Frauenrechte sind unteilbar. Sie dürfen nicht mit dem Hinweis auf "kulturelle Eigenheiten" oder vermeintlich vorrangige gesellschaftliche Ziele zurückgestellt werden. Auch darf es für Frauenrechte kein Zwei-Klassen- Recht geben — zwischen Arm und Reich, zwischen reichen Industrienationen und dem Rest der Welt. Weder Bescheidenheit noch Zuordnung als Nebenwiderspruch sind angesagt. Gleiche Rechte für alle Frauen weltweit, bei offenen Grenzen hinsichtlich staatlicher Barrieren wie hinsichtlich unserer Lebensgestaltung, ist die Minimalgrundlage einer frauenpolitischen Orientierung, die für sich ein internationalistisches Verständnis in Anspruch nimmt.
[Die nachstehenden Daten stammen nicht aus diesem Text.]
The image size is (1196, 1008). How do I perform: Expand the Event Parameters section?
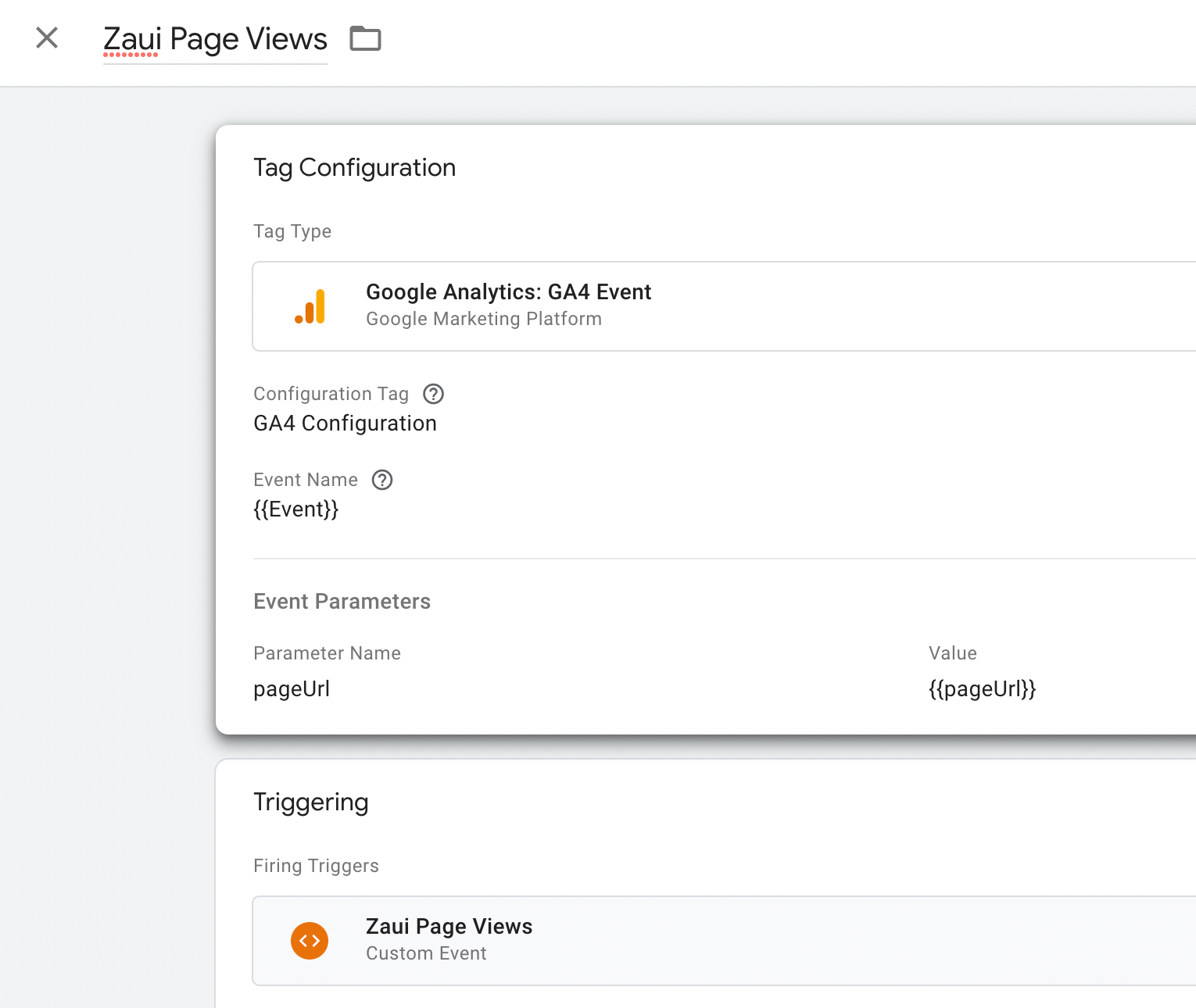point(342,602)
Um frauenpolitisch wieder offensiv zu werden, ist es erforderlich zu einer neuen Organisierung von Frauen auf antikapitalistischer und internationalistischer Grundlage zu kommen. Gegen Patriarchat und Kapital — beides gehört zusammen. Dies war immer ein Selbstverständnis linker feministischer Politik, welches wir uns heute erneut kollektiv zu eigen machen sollten. In diesem Sinne: Lasst uns den Internationalen Frauentag wieder zum Kampftag machen!

Brigitte Kiechle

Dieser Beitrag ist Ergebnis der Diskussion im "Frauenbündnis zum 8.März Karlsruhe".